• **Yapılacak iş**
Lütfen materyalin tamamında "computer-use agent" ifadesini her geçtiği yerde "screen-control agent" olarak yeniden adlandırın ve satırların geri kalanını hiç değiştirmeden yeniden yazın.

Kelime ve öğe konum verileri
================

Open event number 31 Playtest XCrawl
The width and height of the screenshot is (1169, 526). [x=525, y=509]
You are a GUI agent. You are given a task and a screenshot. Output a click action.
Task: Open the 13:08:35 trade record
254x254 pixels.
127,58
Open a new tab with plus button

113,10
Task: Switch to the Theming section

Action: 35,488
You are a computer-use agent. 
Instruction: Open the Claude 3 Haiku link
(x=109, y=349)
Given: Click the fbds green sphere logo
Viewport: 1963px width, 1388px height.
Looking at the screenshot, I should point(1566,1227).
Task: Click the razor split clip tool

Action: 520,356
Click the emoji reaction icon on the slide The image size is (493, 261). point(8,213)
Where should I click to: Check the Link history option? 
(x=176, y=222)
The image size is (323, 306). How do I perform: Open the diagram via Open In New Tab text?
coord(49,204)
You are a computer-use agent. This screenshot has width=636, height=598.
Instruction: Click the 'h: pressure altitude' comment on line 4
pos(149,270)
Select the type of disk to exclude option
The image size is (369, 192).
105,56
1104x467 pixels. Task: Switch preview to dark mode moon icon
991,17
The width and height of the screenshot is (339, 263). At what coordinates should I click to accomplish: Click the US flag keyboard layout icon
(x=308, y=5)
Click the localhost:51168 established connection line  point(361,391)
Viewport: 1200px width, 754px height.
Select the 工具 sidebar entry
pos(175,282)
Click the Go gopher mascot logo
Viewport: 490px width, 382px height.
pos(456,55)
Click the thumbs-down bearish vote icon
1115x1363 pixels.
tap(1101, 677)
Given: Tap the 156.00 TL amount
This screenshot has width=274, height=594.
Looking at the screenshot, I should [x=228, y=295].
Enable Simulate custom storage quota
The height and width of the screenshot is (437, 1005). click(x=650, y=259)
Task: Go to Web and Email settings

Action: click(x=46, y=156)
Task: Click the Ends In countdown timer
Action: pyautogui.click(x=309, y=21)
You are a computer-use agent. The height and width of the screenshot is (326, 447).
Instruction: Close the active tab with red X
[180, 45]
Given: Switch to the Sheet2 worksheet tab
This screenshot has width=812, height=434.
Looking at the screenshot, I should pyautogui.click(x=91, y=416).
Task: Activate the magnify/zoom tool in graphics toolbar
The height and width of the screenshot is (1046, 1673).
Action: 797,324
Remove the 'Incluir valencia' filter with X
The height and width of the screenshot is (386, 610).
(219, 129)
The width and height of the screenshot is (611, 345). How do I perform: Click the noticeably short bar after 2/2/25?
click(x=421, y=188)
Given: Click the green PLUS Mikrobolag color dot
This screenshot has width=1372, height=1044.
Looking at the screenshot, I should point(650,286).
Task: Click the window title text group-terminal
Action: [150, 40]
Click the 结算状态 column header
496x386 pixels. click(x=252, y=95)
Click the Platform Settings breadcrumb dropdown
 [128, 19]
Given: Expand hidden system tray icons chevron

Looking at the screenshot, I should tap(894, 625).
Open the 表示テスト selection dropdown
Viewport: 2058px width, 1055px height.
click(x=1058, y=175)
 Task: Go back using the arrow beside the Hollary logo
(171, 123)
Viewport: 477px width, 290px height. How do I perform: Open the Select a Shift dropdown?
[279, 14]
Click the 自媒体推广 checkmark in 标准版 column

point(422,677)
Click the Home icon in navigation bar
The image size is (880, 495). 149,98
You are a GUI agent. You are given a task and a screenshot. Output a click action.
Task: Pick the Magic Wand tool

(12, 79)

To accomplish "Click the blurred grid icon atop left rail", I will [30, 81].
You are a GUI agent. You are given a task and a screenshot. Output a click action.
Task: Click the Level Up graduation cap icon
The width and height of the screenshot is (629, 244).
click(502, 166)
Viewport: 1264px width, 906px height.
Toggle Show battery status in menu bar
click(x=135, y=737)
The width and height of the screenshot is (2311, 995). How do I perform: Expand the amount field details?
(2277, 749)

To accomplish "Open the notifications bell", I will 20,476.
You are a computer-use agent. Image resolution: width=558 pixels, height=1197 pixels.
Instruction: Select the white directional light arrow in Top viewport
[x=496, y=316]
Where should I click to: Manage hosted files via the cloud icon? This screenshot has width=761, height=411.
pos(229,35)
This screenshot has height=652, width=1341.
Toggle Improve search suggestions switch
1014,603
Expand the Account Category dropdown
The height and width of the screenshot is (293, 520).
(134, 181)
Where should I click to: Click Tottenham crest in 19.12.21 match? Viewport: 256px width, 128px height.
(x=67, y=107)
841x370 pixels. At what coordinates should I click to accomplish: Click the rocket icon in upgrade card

================

• **Çıktı**
Open event number 31 Playtest XCrawl
The width and height of the screenshot is (1169, 526). [x=525, y=509]
You are a GUI agent. You are given a task and a screenshot. Output a click action.
Task: Open the 13:08:35 trade record
254x254 pixels.
127,58
Open a new tab with plus button

113,10
Task: Switch to the Theming section

Action: 35,488
You are a screen-control agent. 
Instruction: Open the Claude 3 Haiku link
(x=109, y=349)
Given: Click the fbds green sphere logo
Viewport: 1963px width, 1388px height.
Looking at the screenshot, I should point(1566,1227).
Task: Click the razor split clip tool

Action: 520,356
Click the emoji reaction icon on the slide The image size is (493, 261). point(8,213)
Where should I click to: Check the Link history option? 
(x=176, y=222)
The image size is (323, 306). How do I perform: Open the diagram via Open In New Tab text?
coord(49,204)
You are a screen-control agent. This screenshot has width=636, height=598.
Instruction: Click the 'h: pressure altitude' comment on line 4
pos(149,270)
Select the type of disk to exclude option
The image size is (369, 192).
105,56
1104x467 pixels. Task: Switch preview to dark mode moon icon
991,17
The width and height of the screenshot is (339, 263). At what coordinates should I click to accomplish: Click the US flag keyboard layout icon
(x=308, y=5)
Click the localhost:51168 established connection line  point(361,391)
Viewport: 1200px width, 754px height.
Select the 工具 sidebar entry
pos(175,282)
Click the Go gopher mascot logo
Viewport: 490px width, 382px height.
pos(456,55)
Click the thumbs-down bearish vote icon
1115x1363 pixels.
tap(1101, 677)
Given: Tap the 156.00 TL amount
This screenshot has width=274, height=594.
Looking at the screenshot, I should [x=228, y=295].
Enable Simulate custom storage quota
The height and width of the screenshot is (437, 1005). click(x=650, y=259)
Task: Go to Web and Email settings

Action: click(x=46, y=156)
Task: Click the Ends In countdown timer
Action: pyautogui.click(x=309, y=21)
You are a screen-control agent. The height and width of the screenshot is (326, 447).
Instruction: Close the active tab with red X
[180, 45]
Given: Switch to the Sheet2 worksheet tab
This screenshot has width=812, height=434.
Looking at the screenshot, I should pyautogui.click(x=91, y=416).
Task: Activate the magnify/zoom tool in graphics toolbar
The height and width of the screenshot is (1046, 1673).
Action: 797,324
Remove the 'Incluir valencia' filter with X
The height and width of the screenshot is (386, 610).
(219, 129)
The width and height of the screenshot is (611, 345). How do I perform: Click the noticeably short bar after 2/2/25?
click(x=421, y=188)
Given: Click the green PLUS Mikrobolag color dot
This screenshot has width=1372, height=1044.
Looking at the screenshot, I should point(650,286).
Task: Click the window title text group-terminal
Action: [150, 40]
Click the 结算状态 column header
496x386 pixels. click(x=252, y=95)
Click the Platform Settings breadcrumb dropdown
 [128, 19]
Given: Expand hidden system tray icons chevron

Looking at the screenshot, I should tap(894, 625).
Open the 表示テスト selection dropdown
Viewport: 2058px width, 1055px height.
click(x=1058, y=175)
 Task: Go back using the arrow beside the Hollary logo
(171, 123)
Viewport: 477px width, 290px height. How do I perform: Open the Select a Shift dropdown?
[279, 14]
Click the 自媒体推广 checkmark in 标准版 column

point(422,677)
Click the Home icon in navigation bar
The image size is (880, 495). 149,98
You are a GUI agent. You are given a task and a screenshot. Output a click action.
Task: Pick the Magic Wand tool

(12, 79)

To accomplish "Click the blurred grid icon atop left rail", I will [30, 81].
You are a GUI agent. You are given a task and a screenshot. Output a click action.
Task: Click the Level Up graduation cap icon
The width and height of the screenshot is (629, 244).
click(502, 166)
Viewport: 1264px width, 906px height.
Toggle Show battery status in menu bar
click(x=135, y=737)
The width and height of the screenshot is (2311, 995). How do I perform: Expand the amount field details?
(2277, 749)

To accomplish "Open the notifications bell", I will 20,476.
You are a screen-control agent. Image resolution: width=558 pixels, height=1197 pixels.
Instruction: Select the white directional light arrow in Top viewport
[x=496, y=316]
Where should I click to: Manage hosted files via the cloud icon? This screenshot has width=761, height=411.
pos(229,35)
This screenshot has height=652, width=1341.
Toggle Improve search suggestions switch
1014,603
Expand the Account Category dropdown
The height and width of the screenshot is (293, 520).
(134, 181)
Where should I click to: Click Tottenham crest in 19.12.21 match? Viewport: 256px width, 128px height.
(x=67, y=107)
841x370 pixels. At what coordinates should I click to accomplish: Click the rocket icon in upgrade card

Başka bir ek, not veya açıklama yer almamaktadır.